| HOW TO COMPLETE THIS TASK |
Transcribe exactly the line containing "You are a computer-use agent. The" and each line after it, through the end of the entries, with nothing before or after.

| DATA RECORDS |
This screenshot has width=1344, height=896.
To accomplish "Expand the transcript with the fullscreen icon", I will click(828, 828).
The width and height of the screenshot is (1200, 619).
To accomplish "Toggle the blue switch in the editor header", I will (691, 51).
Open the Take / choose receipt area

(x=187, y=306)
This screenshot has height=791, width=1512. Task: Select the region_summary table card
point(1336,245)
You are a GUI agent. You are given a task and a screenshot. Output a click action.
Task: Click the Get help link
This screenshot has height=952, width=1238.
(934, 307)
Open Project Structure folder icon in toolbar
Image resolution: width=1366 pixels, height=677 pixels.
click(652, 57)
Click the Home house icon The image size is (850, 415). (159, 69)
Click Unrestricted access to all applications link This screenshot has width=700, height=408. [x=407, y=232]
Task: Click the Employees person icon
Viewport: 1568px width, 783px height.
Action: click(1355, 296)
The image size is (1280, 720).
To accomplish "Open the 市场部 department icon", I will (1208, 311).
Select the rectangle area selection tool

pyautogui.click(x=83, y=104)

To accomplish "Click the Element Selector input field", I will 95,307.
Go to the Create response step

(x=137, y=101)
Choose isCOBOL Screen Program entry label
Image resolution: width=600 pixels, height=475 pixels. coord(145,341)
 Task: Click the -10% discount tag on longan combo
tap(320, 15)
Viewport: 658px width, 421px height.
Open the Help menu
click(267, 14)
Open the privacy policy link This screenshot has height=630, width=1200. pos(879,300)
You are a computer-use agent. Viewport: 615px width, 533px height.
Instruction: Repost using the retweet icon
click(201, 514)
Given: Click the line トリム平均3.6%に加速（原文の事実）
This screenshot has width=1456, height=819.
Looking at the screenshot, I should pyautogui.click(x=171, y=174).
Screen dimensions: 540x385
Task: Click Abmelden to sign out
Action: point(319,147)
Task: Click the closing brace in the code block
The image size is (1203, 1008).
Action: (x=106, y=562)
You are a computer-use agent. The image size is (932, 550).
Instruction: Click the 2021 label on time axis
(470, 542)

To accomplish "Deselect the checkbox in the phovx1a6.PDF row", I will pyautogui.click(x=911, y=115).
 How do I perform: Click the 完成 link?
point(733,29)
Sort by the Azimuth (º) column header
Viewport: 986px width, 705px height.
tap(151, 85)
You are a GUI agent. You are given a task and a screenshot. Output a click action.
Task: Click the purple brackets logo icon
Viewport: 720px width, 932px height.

| RESPONSE TO THIS TASK |
You are a computer-use agent. The image size is (932, 550).
Instruction: Click the 2021 label on time axis
(470, 542)

To accomplish "Deselect the checkbox in the phovx1a6.PDF row", I will pyautogui.click(x=911, y=115).
 How do I perform: Click the 完成 link?
point(733,29)
Sort by the Azimuth (º) column header
Viewport: 986px width, 705px height.
tap(151, 85)
You are a GUI agent. You are given a task and a screenshot. Output a click action.
Task: Click the purple brackets logo icon
Viewport: 720px width, 932px height.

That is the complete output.